**Task prompt:** Show every line of the material that follows in which the word "computer" occurs.

<<<<

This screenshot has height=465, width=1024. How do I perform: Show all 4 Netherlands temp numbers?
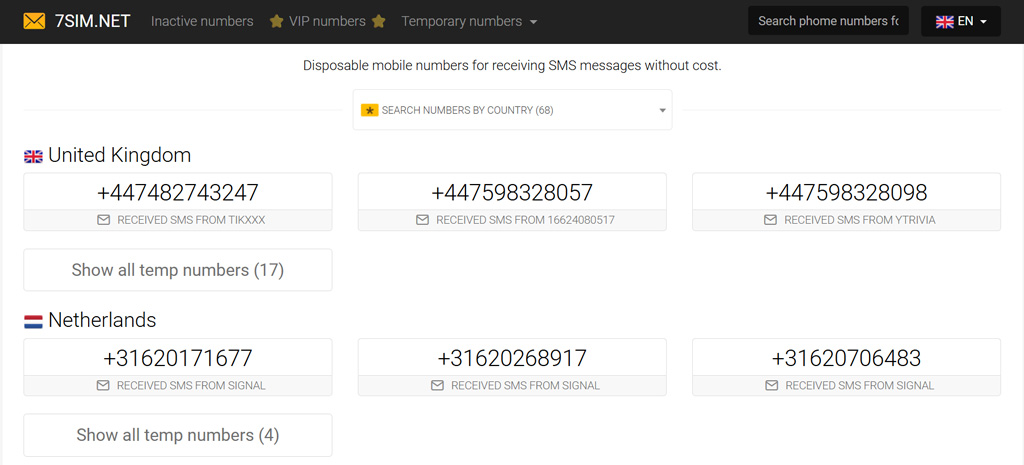[x=177, y=435]
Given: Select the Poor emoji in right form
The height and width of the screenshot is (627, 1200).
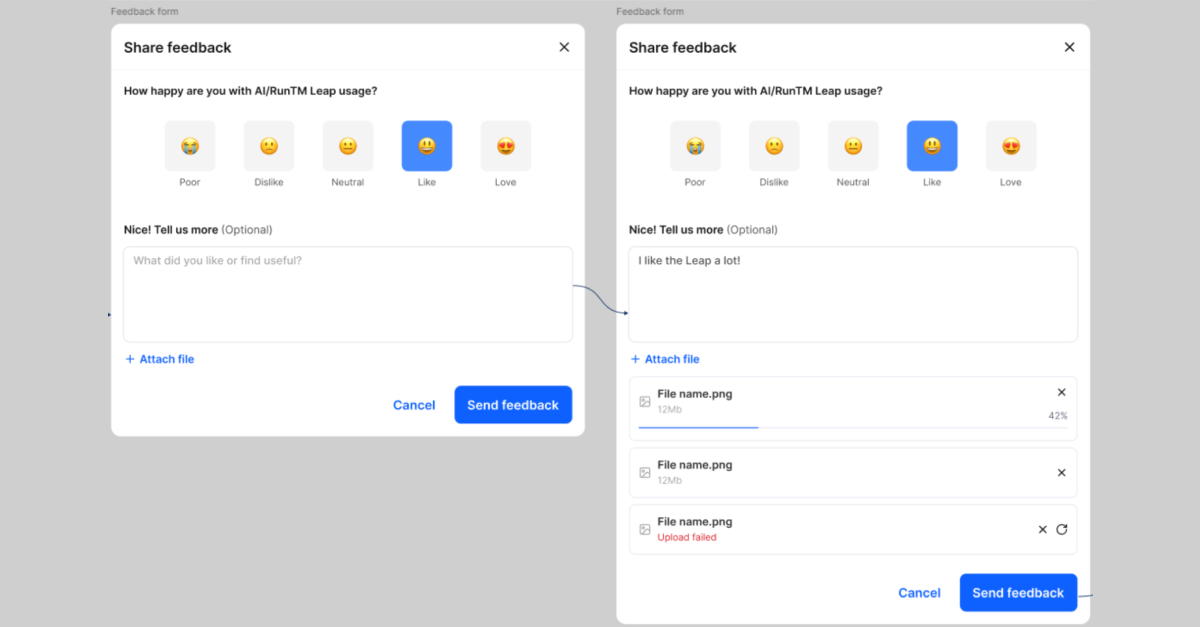Looking at the screenshot, I should point(695,146).
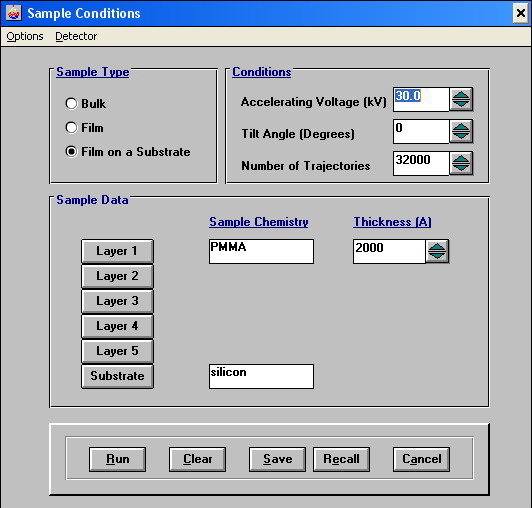The height and width of the screenshot is (508, 532).
Task: Click the Accelerating Voltage input field
Action: (x=421, y=99)
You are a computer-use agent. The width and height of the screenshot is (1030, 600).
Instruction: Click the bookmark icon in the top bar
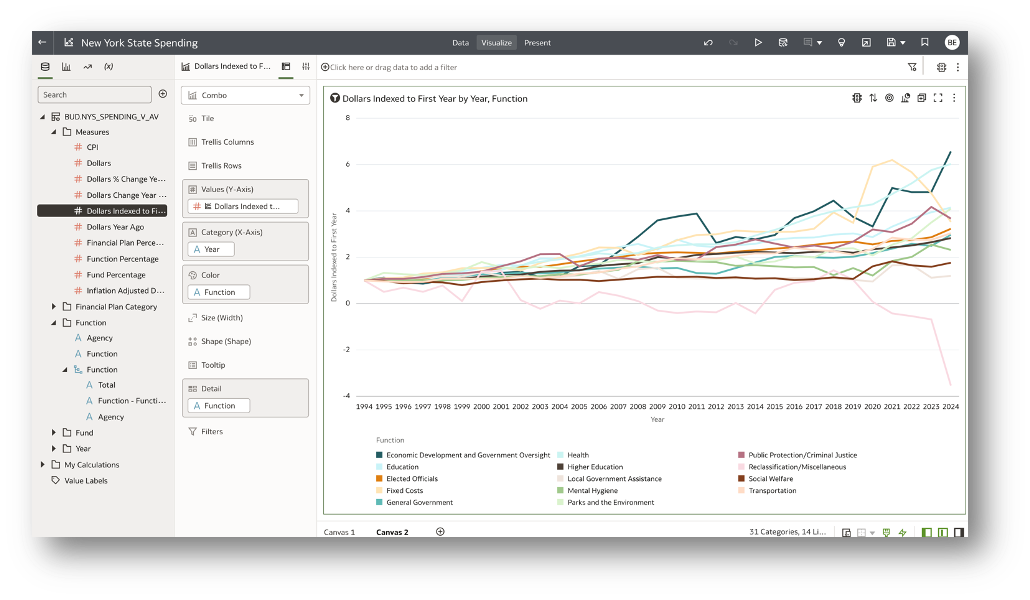pyautogui.click(x=924, y=42)
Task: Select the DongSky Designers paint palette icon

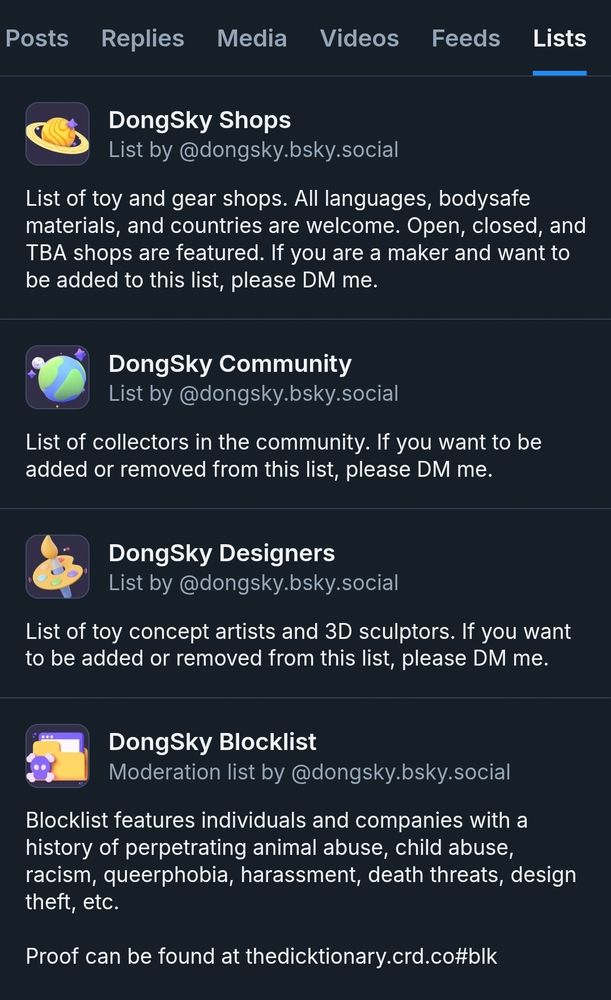Action: [57, 567]
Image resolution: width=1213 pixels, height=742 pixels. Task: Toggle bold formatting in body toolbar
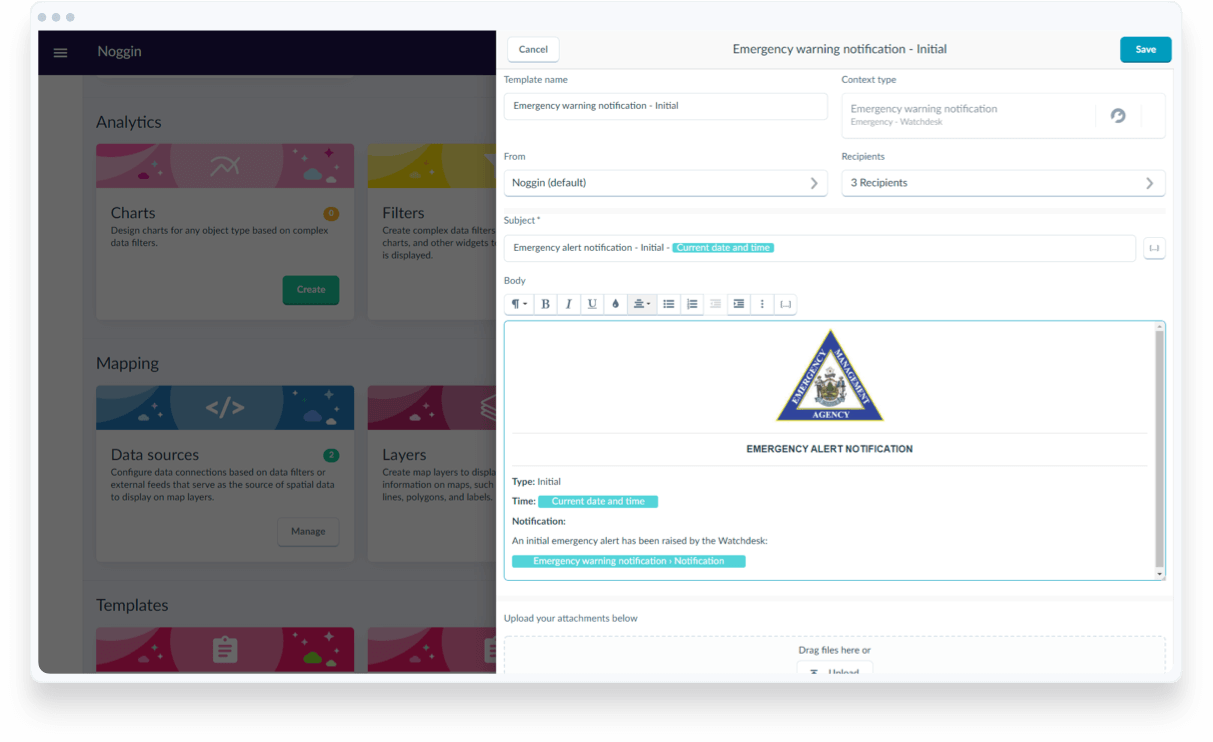click(x=545, y=304)
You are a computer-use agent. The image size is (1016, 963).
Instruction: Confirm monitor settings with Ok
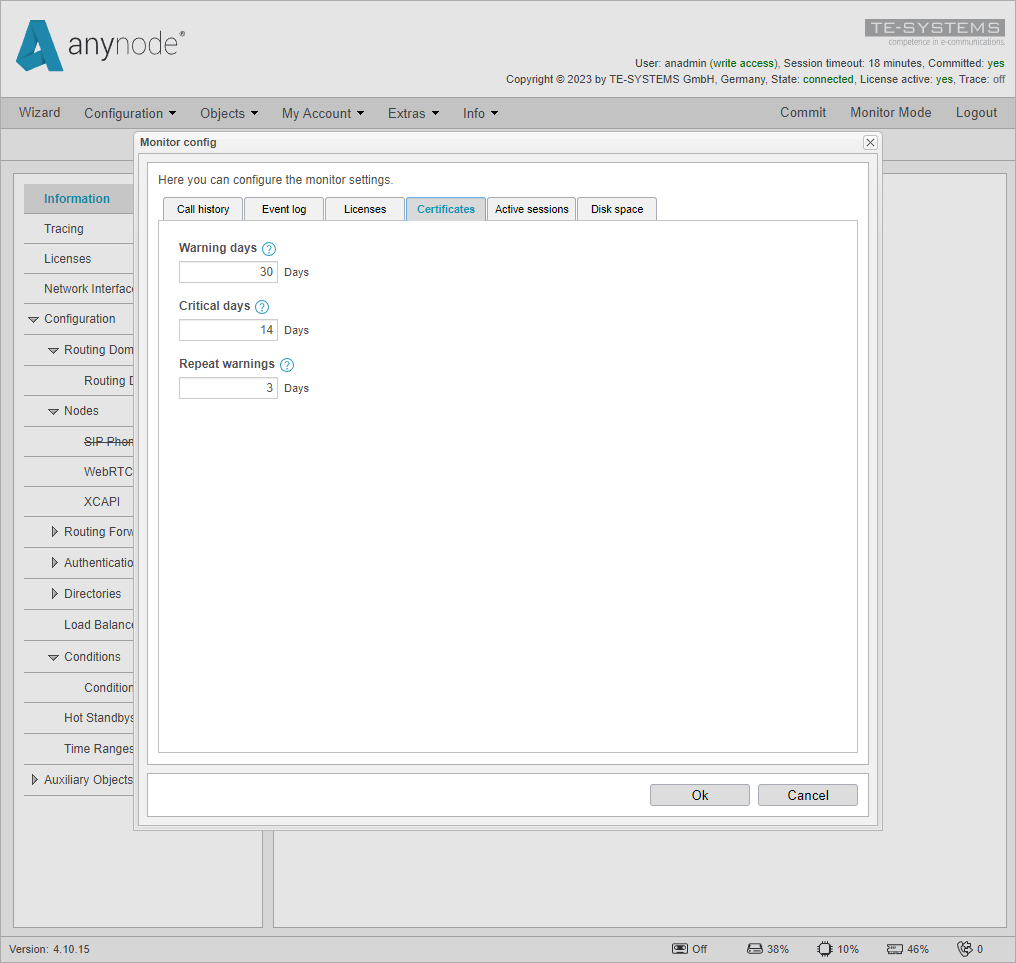[x=699, y=795]
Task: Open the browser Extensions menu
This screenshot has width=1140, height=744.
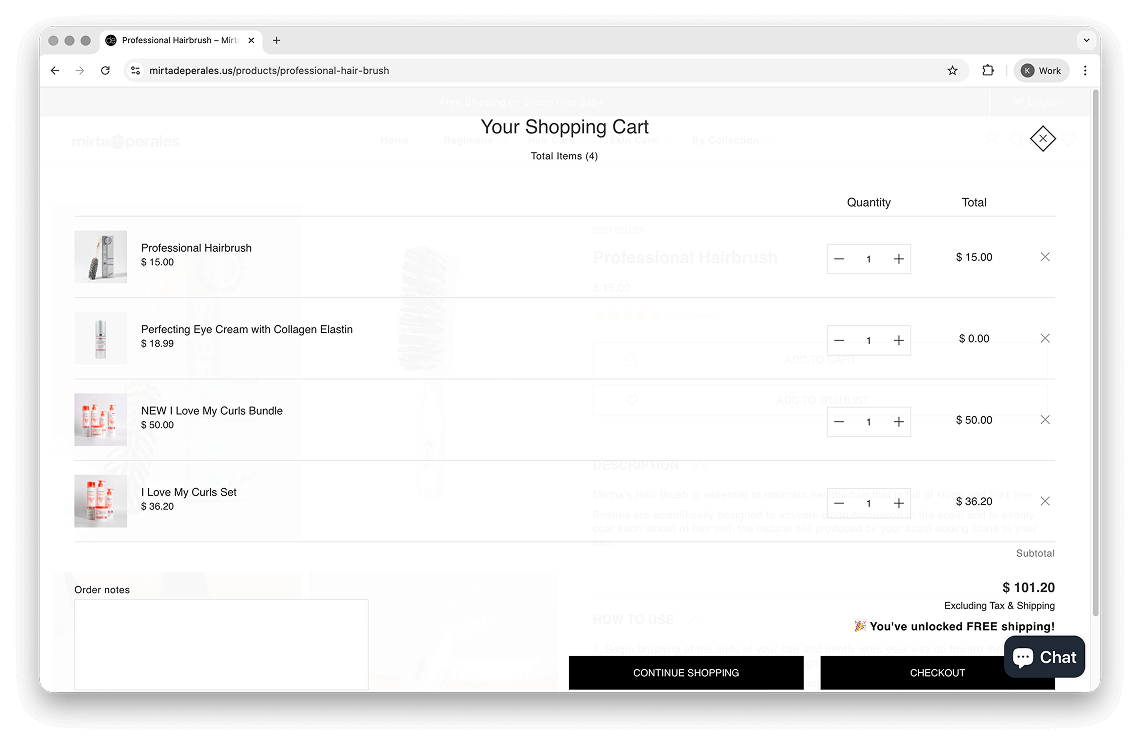Action: [x=988, y=71]
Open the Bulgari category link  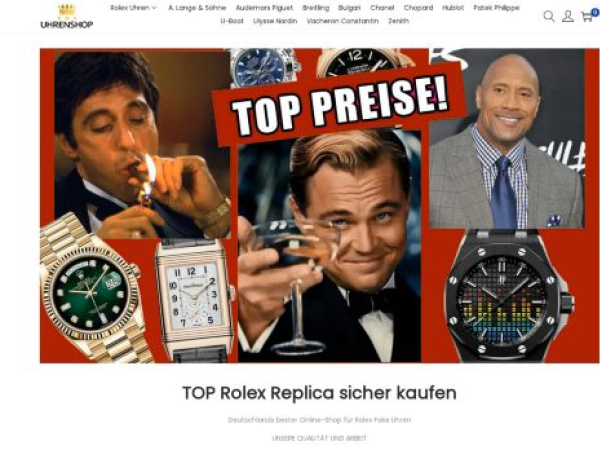(x=349, y=8)
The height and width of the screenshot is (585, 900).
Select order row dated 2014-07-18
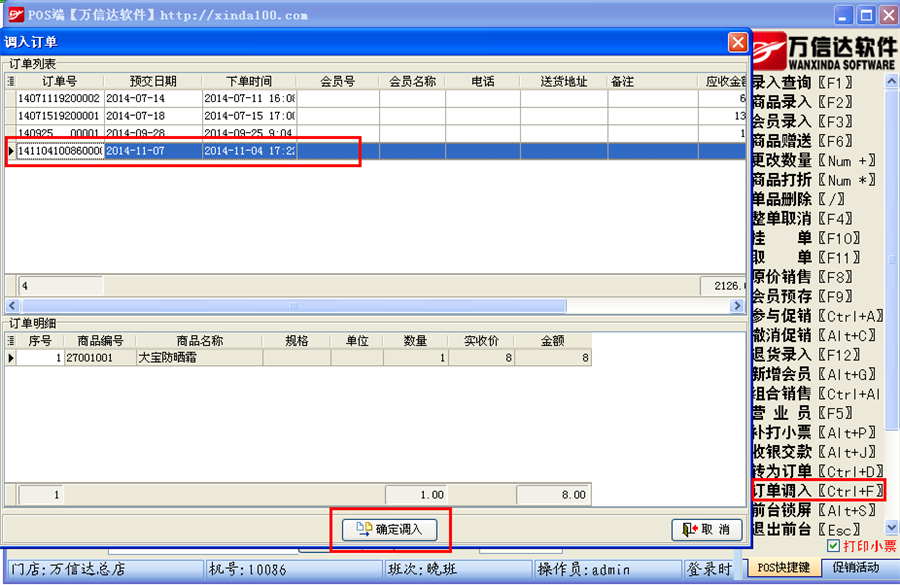[x=136, y=116]

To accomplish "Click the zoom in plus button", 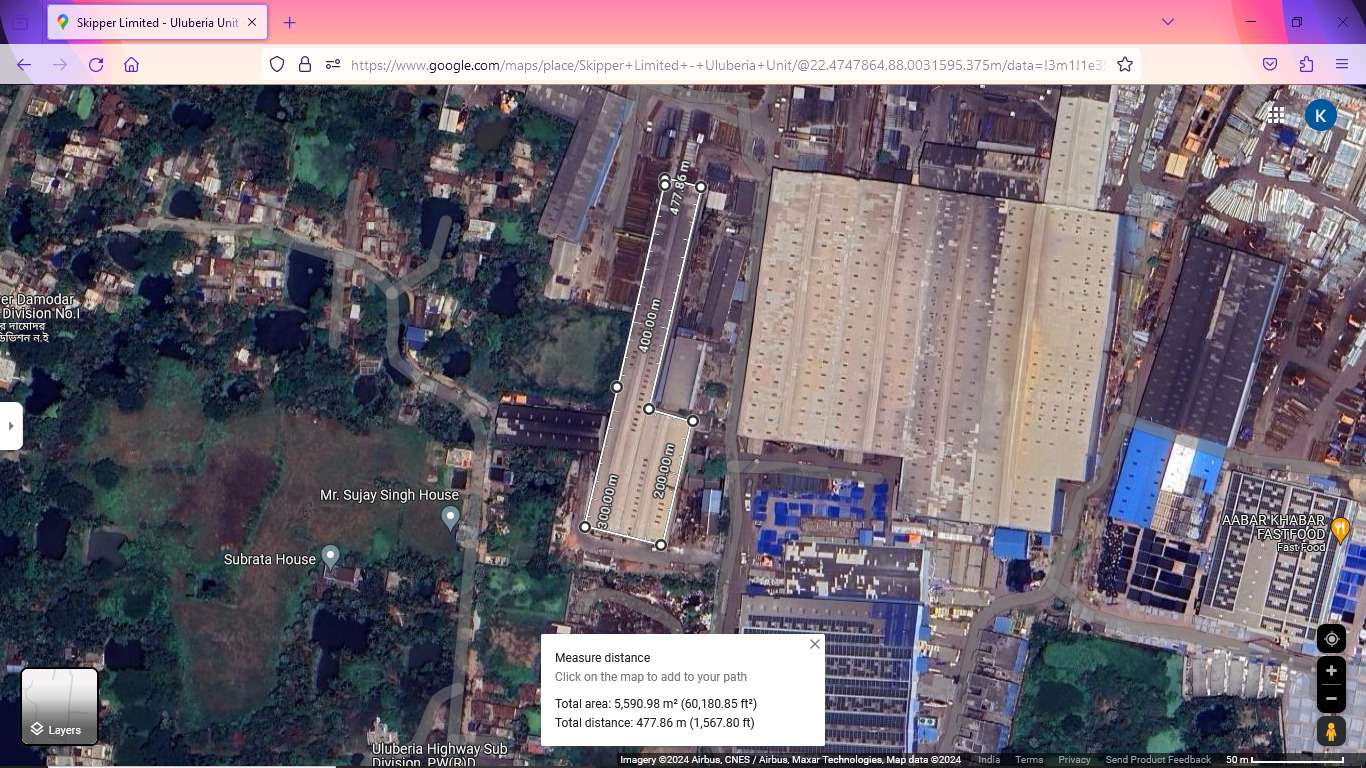I will (1331, 671).
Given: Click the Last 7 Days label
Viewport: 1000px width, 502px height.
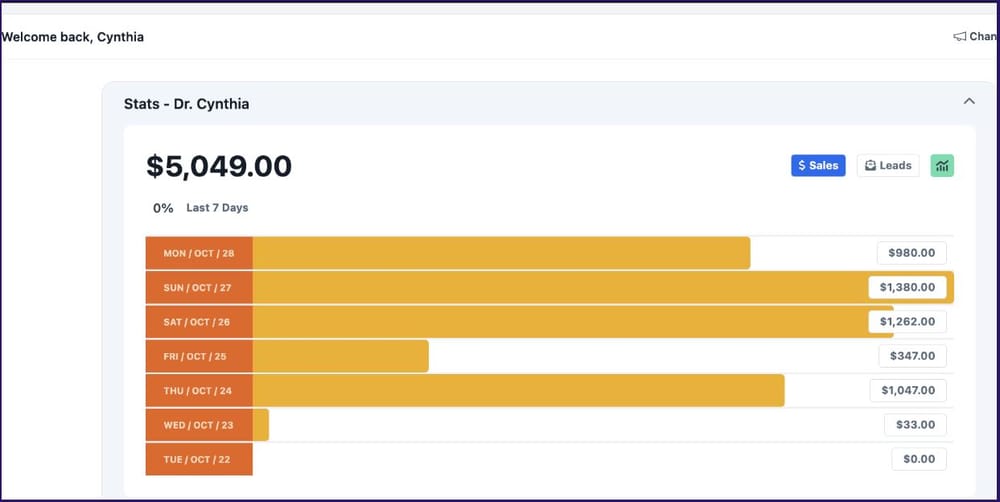Looking at the screenshot, I should tap(217, 208).
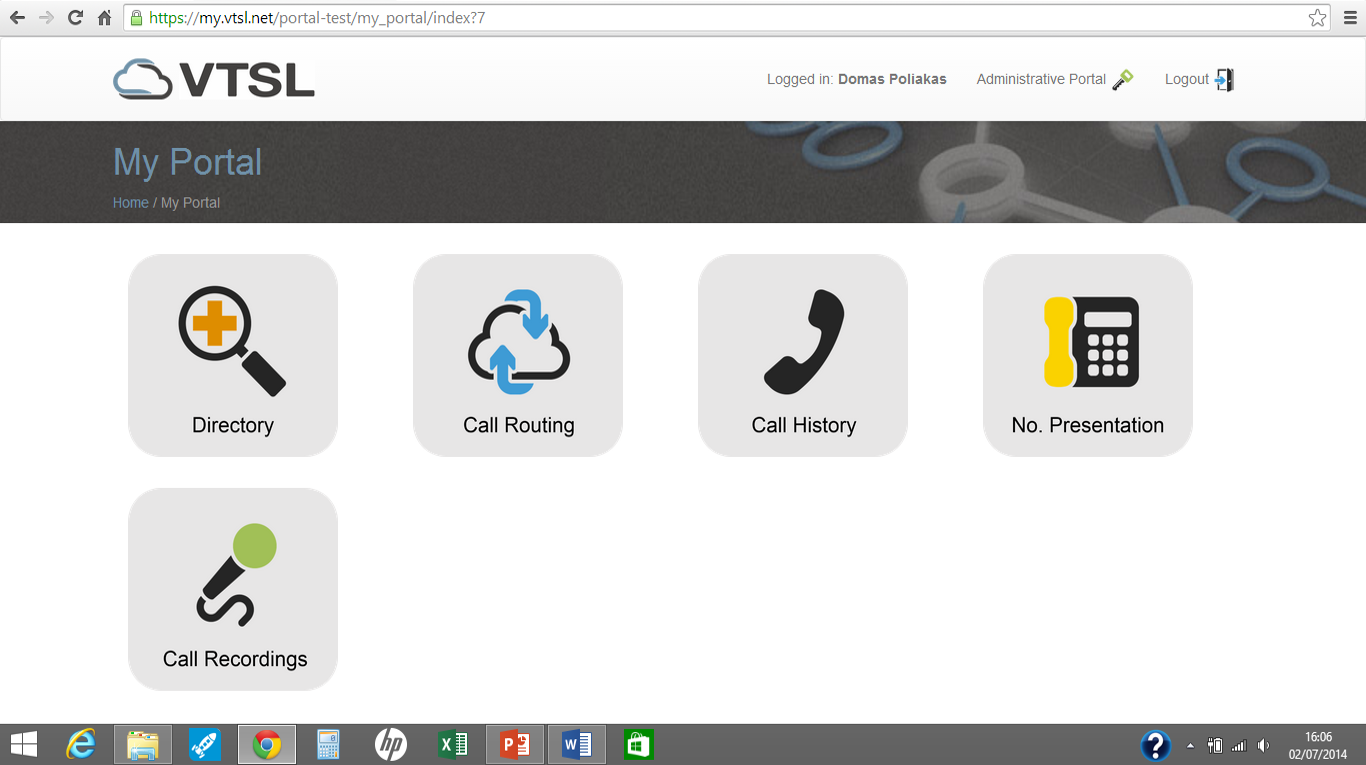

>>>>

**Solution to this problem:**
You are a computer-use agent. The width and height of the screenshot is (1030, 600).
You are a computer-use agent. The image size is (1016, 963).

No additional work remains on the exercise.